[Saved data entries]
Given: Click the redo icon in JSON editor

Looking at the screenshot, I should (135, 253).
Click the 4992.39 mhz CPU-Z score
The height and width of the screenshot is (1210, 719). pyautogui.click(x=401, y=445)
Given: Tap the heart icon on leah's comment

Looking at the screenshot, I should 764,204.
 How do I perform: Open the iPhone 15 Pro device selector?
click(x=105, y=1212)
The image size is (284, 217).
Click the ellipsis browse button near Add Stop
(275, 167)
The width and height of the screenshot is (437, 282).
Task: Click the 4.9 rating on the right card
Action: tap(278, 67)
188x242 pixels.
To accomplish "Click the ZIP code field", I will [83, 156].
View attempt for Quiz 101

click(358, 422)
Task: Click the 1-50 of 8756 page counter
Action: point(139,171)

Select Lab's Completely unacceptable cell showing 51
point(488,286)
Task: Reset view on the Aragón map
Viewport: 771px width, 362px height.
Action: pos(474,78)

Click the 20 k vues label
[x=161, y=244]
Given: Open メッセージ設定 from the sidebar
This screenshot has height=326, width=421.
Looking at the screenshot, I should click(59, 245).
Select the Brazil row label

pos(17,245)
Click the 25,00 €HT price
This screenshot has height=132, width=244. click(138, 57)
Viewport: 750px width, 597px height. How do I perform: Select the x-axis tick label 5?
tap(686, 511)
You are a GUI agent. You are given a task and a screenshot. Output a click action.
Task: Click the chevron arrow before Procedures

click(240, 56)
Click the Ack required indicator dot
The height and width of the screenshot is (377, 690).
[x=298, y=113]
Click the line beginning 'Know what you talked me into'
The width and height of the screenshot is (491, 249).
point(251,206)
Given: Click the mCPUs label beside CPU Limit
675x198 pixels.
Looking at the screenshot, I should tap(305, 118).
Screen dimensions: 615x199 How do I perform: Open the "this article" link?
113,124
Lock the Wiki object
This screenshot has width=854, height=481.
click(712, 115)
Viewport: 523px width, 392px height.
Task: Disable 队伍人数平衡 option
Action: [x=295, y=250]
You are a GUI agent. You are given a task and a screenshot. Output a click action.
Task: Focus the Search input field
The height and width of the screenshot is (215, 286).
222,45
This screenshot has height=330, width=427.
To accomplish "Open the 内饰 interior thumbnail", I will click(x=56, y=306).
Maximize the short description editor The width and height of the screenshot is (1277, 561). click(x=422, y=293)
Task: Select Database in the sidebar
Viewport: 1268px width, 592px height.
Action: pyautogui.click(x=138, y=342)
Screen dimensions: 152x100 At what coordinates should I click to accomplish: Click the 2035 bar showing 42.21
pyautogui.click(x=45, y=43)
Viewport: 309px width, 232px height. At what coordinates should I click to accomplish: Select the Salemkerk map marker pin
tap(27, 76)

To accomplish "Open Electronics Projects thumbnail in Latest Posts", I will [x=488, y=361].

→ **WORK ITEM**: The response should be an exact copy of all the records above.

→ **SOLVED EXERCISE**:
Given: Click the redo icon in JSON editor

Looking at the screenshot, I should (135, 253).
Click the 4992.39 mhz CPU-Z score
The height and width of the screenshot is (1210, 719). pyautogui.click(x=401, y=445)
Given: Tap the heart icon on leah's comment

Looking at the screenshot, I should 764,204.
 How do I perform: Open the iPhone 15 Pro device selector?
click(x=105, y=1212)
The image size is (284, 217).
Click the ellipsis browse button near Add Stop
(275, 167)
The width and height of the screenshot is (437, 282).
Task: Click the 4.9 rating on the right card
Action: tap(278, 67)
188x242 pixels.
To accomplish "Click the ZIP code field", I will [83, 156].
View attempt for Quiz 101

click(358, 422)
Task: Click the 1-50 of 8756 page counter
Action: point(139,171)

Select Lab's Completely unacceptable cell showing 51
point(488,286)
Task: Reset view on the Aragón map
Viewport: 771px width, 362px height.
Action: pos(474,78)

Click the 20 k vues label
[x=161, y=244]
Given: Open メッセージ設定 from the sidebar
This screenshot has height=326, width=421.
Looking at the screenshot, I should click(59, 245).
Select the Brazil row label

pos(17,245)
Click the 25,00 €HT price
This screenshot has height=132, width=244. click(138, 57)
Viewport: 750px width, 597px height. How do I perform: Select the x-axis tick label 5?
tap(686, 511)
You are a GUI agent. You are given a task and a screenshot. Output a click action.
Task: Click the chevron arrow before Procedures

click(240, 56)
Click the Ack required indicator dot
The height and width of the screenshot is (377, 690).
[x=298, y=113]
Click the line beginning 'Know what you talked me into'
The width and height of the screenshot is (491, 249).
point(251,206)
Given: Click the mCPUs label beside CPU Limit
675x198 pixels.
Looking at the screenshot, I should tap(305, 118).
Screen dimensions: 615x199 How do I perform: Open the "this article" link?
113,124
Lock the Wiki object
This screenshot has width=854, height=481.
click(712, 115)
Viewport: 523px width, 392px height.
Task: Disable 队伍人数平衡 option
Action: [x=295, y=250]
You are a GUI agent. You are given a task and a screenshot. Output a click action.
Task: Focus the Search input field
The height and width of the screenshot is (215, 286).
222,45
This screenshot has height=330, width=427.
To accomplish "Open the 内饰 interior thumbnail", I will click(x=56, y=306).
Maximize the short description editor The width and height of the screenshot is (1277, 561). click(x=422, y=293)
Task: Select Database in the sidebar
Viewport: 1268px width, 592px height.
Action: pyautogui.click(x=138, y=342)
Screen dimensions: 152x100 At what coordinates should I click to accomplish: Click the 2035 bar showing 42.21
pyautogui.click(x=45, y=43)
Viewport: 309px width, 232px height. At what coordinates should I click to accomplish: Select the Salemkerk map marker pin
tap(27, 76)

To accomplish "Open Electronics Projects thumbnail in Latest Posts", I will [x=488, y=361].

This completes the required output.